I actually had no idea what barbarism we humans were willing to inflict to satisfy our cravings for sugar.

This book also made me a bit sympathetic to the Castro revolution in Cuba.

As poor as Cubans are now, they are lightyears ahead of how poor they were when Castro overthrew the government of Fulgencio Batista.

And there is an enormous irony in a nation born of revolution (the USA) actively suppressing such revolutions from occurring in the Caribbean.

Essay

An Unfamiliar World, by John Michael Greer

For some months now (as of 11 Mar 2024) I’ve been thinking that part of the massive economic growth over the past 100 years has been due quite a bit to population growth, but I see no one talking about this.

Here’s my thoughts on this…

GDP is a measure of aggregate spending. GDP growth means aggregate spending increased. And a big reason aggregate spending is increases is more and more people are spending.

But, around the world, as countries industrialize, fertility rates are falling, and the global population is going to peak in 20 to 40 years, after which the population decline will be fairly rapid, for a while.

So… Fewer and fewer people will be spending, as in buying houses, cars, other stuff, and investment grade assets such as stocks, bond, and real estate. Which will result in GDP dropping.

And, we lack economic models of what this will mean, as it has literally never happened before.

But, it turns out SOMEONE has thought and written some about it.

Interestingly, this essay came to my attention in a tweet by Margaret Atwood, whom I follow on Twitter.

Book

This is quite literally, a history of changes to the idea of the concept of “free markets”.

Starting the Roman Republic with the writings of Cicero, concepts of markets in early then middle ages Christianity, the beginnings of the European enlightenment, the age of exploration, mercantile capitalism, attempts to make economics into a natural science like physics, to American big business interests creating “libertarianism” in the 1950s.

Very interesting read.

Paper

I asked Ann for a primer on “credit rating 101” and she sent me this.

It definitely gives a good overview.

Two things surprised me the most:

There seems to be a lack of mathematical precision in determining credit ratings.

The current model of bond issuers paying rating agencies for ratings started when the commercialization of the first fully automated Xerox copy machines broke their prior subscriber based model, as paying subscribers started making copies to give to non subscribers.

Book

This book focuses on the low levels of equity banking regulation requires banks to maintain, and how that encourages/rewards banks for making high risk loans.

The focus on banks holding equity is similar as what is described in House of Debt (see above), but whereas House of Debt promoted the idea that banks can take a small equity stake in the homes (mortgages) and businesses (business loans) they fund, the focus here is on banks simply using retained earnings or the stock market to increase their equity.

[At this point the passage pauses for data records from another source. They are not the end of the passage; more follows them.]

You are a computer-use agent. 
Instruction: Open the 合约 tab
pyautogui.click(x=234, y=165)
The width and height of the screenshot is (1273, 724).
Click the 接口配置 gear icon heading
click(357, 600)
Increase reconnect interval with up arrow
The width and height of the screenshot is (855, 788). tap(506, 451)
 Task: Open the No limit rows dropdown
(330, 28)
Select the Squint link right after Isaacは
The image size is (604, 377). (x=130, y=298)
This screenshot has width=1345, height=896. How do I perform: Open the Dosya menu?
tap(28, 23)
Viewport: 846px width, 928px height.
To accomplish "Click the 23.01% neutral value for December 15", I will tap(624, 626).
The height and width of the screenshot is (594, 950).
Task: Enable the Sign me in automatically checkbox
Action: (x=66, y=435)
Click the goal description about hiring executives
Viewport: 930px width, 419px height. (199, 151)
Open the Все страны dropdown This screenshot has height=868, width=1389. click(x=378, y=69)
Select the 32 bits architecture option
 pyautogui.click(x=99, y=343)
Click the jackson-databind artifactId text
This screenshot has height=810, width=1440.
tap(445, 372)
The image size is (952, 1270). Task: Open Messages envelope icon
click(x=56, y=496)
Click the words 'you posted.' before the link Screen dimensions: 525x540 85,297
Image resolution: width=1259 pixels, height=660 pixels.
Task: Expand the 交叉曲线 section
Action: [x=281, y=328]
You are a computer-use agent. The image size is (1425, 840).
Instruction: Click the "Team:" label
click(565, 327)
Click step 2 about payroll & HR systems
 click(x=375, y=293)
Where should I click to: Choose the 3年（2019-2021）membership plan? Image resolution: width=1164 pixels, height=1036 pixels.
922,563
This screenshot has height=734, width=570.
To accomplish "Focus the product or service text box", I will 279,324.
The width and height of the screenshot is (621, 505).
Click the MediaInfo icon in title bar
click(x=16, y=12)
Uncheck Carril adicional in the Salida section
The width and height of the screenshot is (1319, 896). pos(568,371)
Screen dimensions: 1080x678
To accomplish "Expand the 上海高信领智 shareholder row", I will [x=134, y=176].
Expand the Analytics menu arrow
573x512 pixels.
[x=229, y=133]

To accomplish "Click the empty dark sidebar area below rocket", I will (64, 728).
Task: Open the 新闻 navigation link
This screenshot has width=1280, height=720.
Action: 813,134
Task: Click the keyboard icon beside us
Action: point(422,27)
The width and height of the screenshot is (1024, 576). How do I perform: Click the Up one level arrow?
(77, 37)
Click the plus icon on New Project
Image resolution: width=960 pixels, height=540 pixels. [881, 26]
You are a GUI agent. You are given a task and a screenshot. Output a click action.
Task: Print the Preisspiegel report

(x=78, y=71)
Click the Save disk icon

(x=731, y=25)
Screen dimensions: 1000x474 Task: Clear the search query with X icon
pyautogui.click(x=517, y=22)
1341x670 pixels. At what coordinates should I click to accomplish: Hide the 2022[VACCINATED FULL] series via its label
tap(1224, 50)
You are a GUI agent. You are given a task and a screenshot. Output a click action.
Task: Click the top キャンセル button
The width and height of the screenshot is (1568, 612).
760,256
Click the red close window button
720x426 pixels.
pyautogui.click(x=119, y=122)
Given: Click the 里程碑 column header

Personally, I find the idea rather compelling.

Book

Each chapter is written by a different person and cover a range of topics. The book spans the years 500 to 1500. While the economic “structures” that define modern times started to take shape in the 1400s, economic activity in Europe was more advanced than I realized. For example, while in the year 500 everyone made and mended their own clothes, by the 9th century premade cloaks could be purchased in most major population centers. I was not previously aware how far back in the past manufactured goods were available and the degree to which they were transported around Europe.

Book

Strong Towns, by Charles L. Marohn, Jr.

The author puts forth a compelling argument that the car centric towns and cities that have been designed and redesigned in the USA and Canada since the end of WW2 are inherently insolvent due to how municipal revenues and expenses are such that dense cores (downtowns) are subsidizing suburbs. He argues that Detroit is not an anomaly, but rather the “canary in the coal mine” being the first city we redesigned around cars. And, to ensure municipal governments ARE solvent, we need to return to how we designed cities before cars became the central theme in urban planning. His arguments are compelling.